I was recently named one of the 50 Essential Thought Leaders in Human Resources in Australia and New Zealand — a list that deliberately set out to recognise practitioners shaping the regional conversation on the future of work, people strategy and the profession itself.
I’m proud of that. But recognition isn’t the point. What it gives me is a platform to say something I think the profession needs to hear right now: the forces reshaping work are no longer someone else’s problem to manage. They are landing squarely in HR’s remit. And whether we treat that as a burden or an opportunity will define the next decade of this profession.
Is HR just facing a more difficult operating environment?
No. That framing gets used a lot, and it badly understates what’s happening. A more difficult environment implies the same game, played on a harder pitch. That’s not where we are.
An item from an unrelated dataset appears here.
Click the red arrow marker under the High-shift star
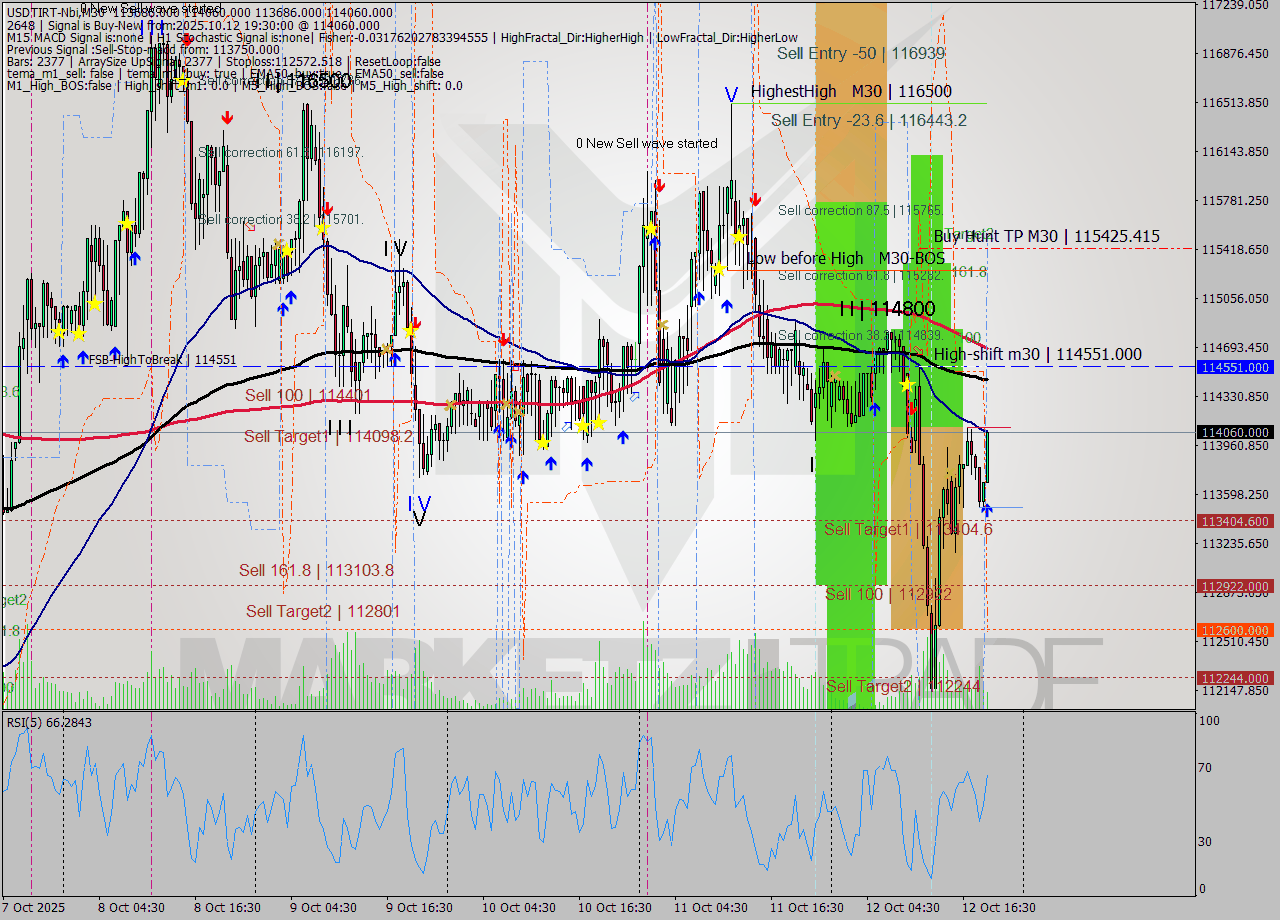Screen dimensions: 1280x920 pyautogui.click(x=912, y=408)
We are operating in a context where the shape of work, the logic of how organisations create value, and the very architecture of the employment relationship are all in motion at the same time. It isn’t one disruption we can absorb and move past. It’s several structural shifts arriving together — and they don’t politely wait their turn.
When I map the strategic landscape for the businesses I work with, I look at it on three levels: the global forces, the national pressures specific to Australia, and what both mean for HR and the people function itself. The picture that emerges is the clearest argument I know of for why this is HR’s moment.
Which global forces are reshaping the future of work?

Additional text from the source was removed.